Durch den zu weit hintenliegenden Tiefpunkt des Sattels kippt das Becken des Reiters nach hinten. Dazu kommt, dass die Steigbügelaufhängungen für den Sitzpunkt des Reiters zu weit vorne sind - so werden die Beine nach vorne gezogen. Insgesamt setzt der Sattel den Reiter so in einen Stuhlsitz und blockiert das Becken. Daraus resultiert meist eine deutliche Rücklage des Oberkörpers. Das macht einen ausbalancierten Sitz und ein lockeres Mitschwingen unmöglich.
Wenn der tiefste Punkt zu weit vorne liegt
Kippt der Sattel vorne nach unten, rutscht der Reiter mit samt seinem Schwerpunkt nach vorne. Damit kommt mehr Last auf die Vorhand des Pferdes, die ohnehin schon einen Großteil des Gewichtes trägt. Dem Pferd wird es also schwerer gemacht sich hinten zu setzen und zu versammeln. Viele Pferde gleichen das durch ein erhöhtes Tempo aus - sie laufen dem Schwerpunkt hinterher.
Der nach vorne kippende Sattel drückt meist auf die Oberkanten der Schulterblätter und kann dort Knorpel und Knochen reizen. Das ist sehr schmerzhaft für das Pferd.

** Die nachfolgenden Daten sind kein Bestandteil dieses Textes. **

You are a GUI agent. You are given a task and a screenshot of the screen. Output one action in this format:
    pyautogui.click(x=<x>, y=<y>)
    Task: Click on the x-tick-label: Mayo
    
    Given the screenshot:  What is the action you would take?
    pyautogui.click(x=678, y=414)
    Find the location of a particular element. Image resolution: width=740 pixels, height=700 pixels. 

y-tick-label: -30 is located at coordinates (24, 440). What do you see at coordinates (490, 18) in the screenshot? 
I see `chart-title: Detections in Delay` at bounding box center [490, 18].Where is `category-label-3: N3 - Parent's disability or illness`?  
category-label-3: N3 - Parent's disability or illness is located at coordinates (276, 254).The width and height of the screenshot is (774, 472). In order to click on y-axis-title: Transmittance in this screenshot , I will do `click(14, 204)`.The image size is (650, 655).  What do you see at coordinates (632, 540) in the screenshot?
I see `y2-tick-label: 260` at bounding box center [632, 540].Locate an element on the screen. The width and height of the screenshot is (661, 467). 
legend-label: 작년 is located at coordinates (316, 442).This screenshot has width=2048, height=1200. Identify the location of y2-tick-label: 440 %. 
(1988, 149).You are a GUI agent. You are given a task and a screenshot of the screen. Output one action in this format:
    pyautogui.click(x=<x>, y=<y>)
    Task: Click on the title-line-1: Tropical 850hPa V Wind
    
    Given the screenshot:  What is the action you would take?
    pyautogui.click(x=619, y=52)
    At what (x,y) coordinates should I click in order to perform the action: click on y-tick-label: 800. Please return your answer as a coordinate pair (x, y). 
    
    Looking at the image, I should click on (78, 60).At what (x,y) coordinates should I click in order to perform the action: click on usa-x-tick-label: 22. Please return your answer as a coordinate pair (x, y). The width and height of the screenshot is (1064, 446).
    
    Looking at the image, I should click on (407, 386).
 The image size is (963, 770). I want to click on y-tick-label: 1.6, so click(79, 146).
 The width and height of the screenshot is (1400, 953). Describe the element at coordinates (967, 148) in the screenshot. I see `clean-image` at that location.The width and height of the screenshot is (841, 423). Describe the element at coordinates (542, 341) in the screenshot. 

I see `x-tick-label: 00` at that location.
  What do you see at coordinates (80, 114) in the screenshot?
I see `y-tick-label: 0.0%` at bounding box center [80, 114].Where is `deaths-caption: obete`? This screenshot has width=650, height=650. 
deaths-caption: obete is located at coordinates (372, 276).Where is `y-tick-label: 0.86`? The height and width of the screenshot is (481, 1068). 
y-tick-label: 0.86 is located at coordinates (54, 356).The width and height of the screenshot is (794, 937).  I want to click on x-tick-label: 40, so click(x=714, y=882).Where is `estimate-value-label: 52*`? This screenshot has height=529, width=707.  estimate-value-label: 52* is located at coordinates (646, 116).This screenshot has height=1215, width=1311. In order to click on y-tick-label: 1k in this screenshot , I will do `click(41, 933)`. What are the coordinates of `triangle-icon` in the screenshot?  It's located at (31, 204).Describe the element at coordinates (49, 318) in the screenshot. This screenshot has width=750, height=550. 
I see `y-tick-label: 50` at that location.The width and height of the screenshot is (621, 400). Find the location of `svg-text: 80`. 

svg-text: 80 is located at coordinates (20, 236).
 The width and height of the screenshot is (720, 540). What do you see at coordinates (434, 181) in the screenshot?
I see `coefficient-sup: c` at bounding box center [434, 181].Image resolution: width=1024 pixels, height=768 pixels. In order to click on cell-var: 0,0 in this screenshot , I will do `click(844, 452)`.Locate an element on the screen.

Der Reiter kann in einem nach vorne kippenden Sattel nicht im Gleichgewicht sitzen. Er wird permanent mit dem Becken nach vorne gekippt. Dadurch kommt vermehrt Druck auf die Oberschenkel und der Reiter wird zum klammern verleitet. Durch die verhältnismäßig zu weit hinten liegende Steigbügelaufhängung werden die Beine zusätzlich nach hinten gezogen. Die Folge ist einen nach vornegekippter, klemmiger Sitz - der Spaltsitz.
Wie erkenne ich ob der Sattel richtig liegt?
Stellen Sie das Pferd gerade hin. Das Pferd sollte auf einer ebenen Fläche stehen und mit allen vier Beinen geschlossen, sonst kann das Bild verfälscht werden. Legen Sie den Sattel nun ohne Satteldecke und Steigbügel auf das Pferd. Schieben Sie den Sattel so weit zurück, das er hinter den Schulterblättern des Pferdes liegt. Testen Sie nun, ob der Sattel stabil liegt und schätzen Sie optisch ab, wo der Schwerpunkt liegt.
Das Leckerlie der Wahrheit
Nehmen Sie nun ein rundes Leckelie und legen Sie es so auf den Sattel das es frei nach vorne und hinten rollen kann. Es wird von alleine an der tiefsten Stelle liegen bleiben. Prüfen Sie nun, ob dieser tiefste Punkt auch in der Mitte des Sattels liegt und mit dem Schwerpunkt des Pferdes übereinstimmt.
Grade bei jungen Pferden und solchen bei denen sich das Training verändert, lohnt es sich übrigens diesen schnellen und einfachen Test öftermal zu machen. Durch Wachstumsschübe und veränderte Muskulatur kann sich die Lage des Sattels schnell verändern.